第4話『心の扉を開く鍵』
「……何だ、あれ……!」
空が、割れていた。
黒い裂け目の奥から、幾重もの目玉がこちらを覗いていた。
銀狼も、紅姫も、その異様な光景に声を失う。
『外敵反応確認──次元境界、干渉中。契約者同士の共鳴により、封印が一時解放』
指輪が言った。
それは“予定された事態”だったかのように、淡々と。
「……指輪。あれは一体……」
『“創始の目(アイ=オリジン)”──君たちの武器《アイ=リング》《クレイン・アイ》は、かつて同じ存在から分かたれた欠片』
「は……?」
紅姫が目を見開く。
「じゃあ、この鎌と……あんたの指輪は……兄妹?」
『兄妹ではない。自己分裂体だ。
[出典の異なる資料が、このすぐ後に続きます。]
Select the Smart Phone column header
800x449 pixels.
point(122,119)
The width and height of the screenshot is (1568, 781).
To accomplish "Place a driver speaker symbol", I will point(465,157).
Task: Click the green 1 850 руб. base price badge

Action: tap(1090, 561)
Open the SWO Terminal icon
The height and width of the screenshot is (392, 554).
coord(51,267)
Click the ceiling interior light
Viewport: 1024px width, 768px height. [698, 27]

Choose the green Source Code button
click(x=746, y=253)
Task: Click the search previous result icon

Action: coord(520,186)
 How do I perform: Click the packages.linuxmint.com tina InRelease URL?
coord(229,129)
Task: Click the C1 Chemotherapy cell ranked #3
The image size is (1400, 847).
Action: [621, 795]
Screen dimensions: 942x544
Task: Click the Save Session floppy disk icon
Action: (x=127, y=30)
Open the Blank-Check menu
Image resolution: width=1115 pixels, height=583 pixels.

君たちの“心の色”に呼応し、異なる形を取っているだけ』
銀狼と紅姫は、同時に目を合わせた。
「つまり……私たちは……」
「“同じ目”を通して、この世界と繋がってる……ってことか」
刹那、空の裂け目から何かが落ちてきた。
──ドンッ
それは、少年だった。
銀髪に黒のコート、そして……
彼の胸元には、**《歯車のような瞳》**を埋め込んだ、時計型のアイ=ギアが埋め込まれていた。
「……間に合ったか」
彼は二人を見ると、静かに言った。
「ようこそ、“契約者”たち──」
「俺は《時眼の契約者》、クロノ=アイン。
君たちと同じく、“選ばれた者”だ」
──その日、銀狼と紅姫は知ることになる。
自分たちの戦いが、
“たった二人”の戦いではないことを。